Recientemente, hojear el libro “Mi Israel: Setenta rostros de la tierra” de Nechemia J. Peres e Ilan Greenfield (Editorial Gefen, 2023, 213 páginas) me sumergió en recuerdos de la vieja tierra de Israel, aquella que conocimos y amamos antes del fatídico 7 de octubre. Es una obra magnífica, un mosaico de imágenes e historias personales que dibujan el “Israel mío” de 70 individuos.
Son custodios de una memoria que se aferra a la tierra, no a la política; que celebra la vida vibrante, no las fracturas de una democracia pulsante; que encuentra paz en el Israel rural, ajeno al estrépito constante de la guerra y los ataques terroristas en paradas de autobús y sinagogas. Esos momentos en que los cohetes desde Gaza callan y las incursiones en Cisjordania se detienen, las fotos y sus 70 historias sobre la tierra, sus olivos, monumentos, parques, granjas y el desarrollo urbano, son bálsamo para el alma en días de desasosiego.

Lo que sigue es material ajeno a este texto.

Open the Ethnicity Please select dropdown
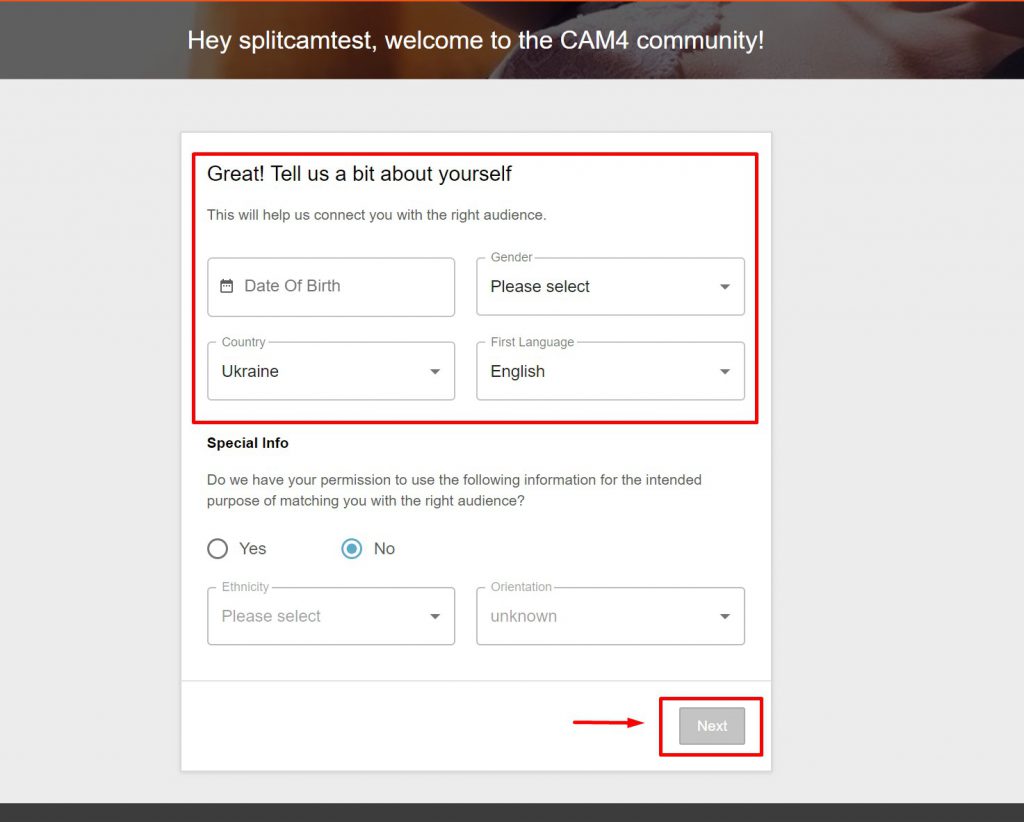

Peres, en el Prefacio, ofrece una reflexión profética sobre esta colección: “Es una crónica del espíritu humano… No contábamos con montañas ni ríos caudalosos para frenar a los invasores”. Solo la resiliencia de su gente, elevándose a la estatura de héroes legendarios, sus mentes agudas y su firme voluntad, mantenían a raya a los invasores bárbaros. Las identidades israelíes se nutren de una diversidad rica y compleja, como relata uno de los colaboradores, abarcando negro, blanco, moreno, “drusos, soldados, espías, oficiales de las FDI, empresarios y más. En todos los roles…” constituyen este país.

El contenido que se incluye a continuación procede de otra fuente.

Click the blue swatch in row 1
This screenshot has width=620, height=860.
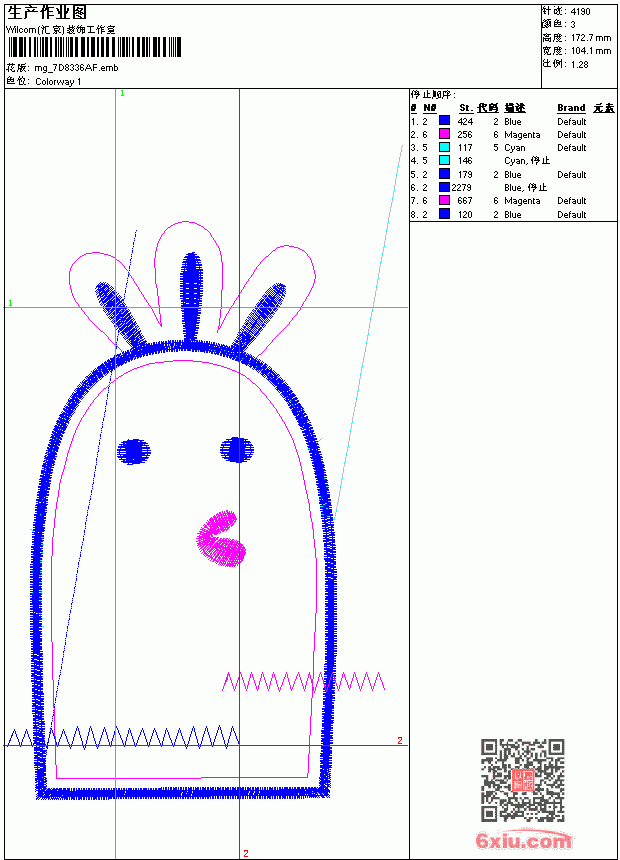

La muerte nos desencadena día a día. Nos esforzamos en creer que todo está bien, en “prosperar y fortalecernos, de generación en generación”, tal como Peres sugiere que debemos hacer. La esperanza reside en los desencadenantes, como la viuda de un rehén que da a luz y cuida a su recién nacido, o en la inocente mirada de una niña rubia de cuatro años, rehén liberada, que regresa a la escuela entre sus amigos, tras ser secuestrada por bárbaros para ser moneda de cambio. Me detengo ante la fotografía de página completa de niños en el huerto de Bustan Thom, golpeando una rueda de piedra para moler granos de granada y hacer jugo en un caluroso día de verano en el desierto.
“Mi Israel” se convierte en un refugio, una vía de escape de los rigores diarios en Israel, en medio de esta guerra implacable. Nuestro hogar tiembla, las puertas cerradas vibran y las ventanas retumban al sonar las sirenas de alerta, mientras la Cúpula de Hierro intercepta los cohetes de Hamás en el cielo. Las ondas expansivas de las detonaciones en Gaza viajan kilómetros para sacudir nuestro edificio con una fuerza brutal.
Este libro me transporta a una época en la que Israel florecía antes de que la barbarie de Hamás desatara masacres, torturas y saqueos; antes de que nuestros jóvenes se vieran obligados a tomar las armas contra la encarnación del mal que representan los terroristas.
Nos inspira a imaginar un futuro en el que Israel y sus vecinos puedan reconstruir y sanar. “Mi Israel” ofrece momentos de paz, un santuario en tiempos de conflicto, y debería ser leído en estos tiempos bélicos para evitar que los desencadenantes nos sumerjan en la locura.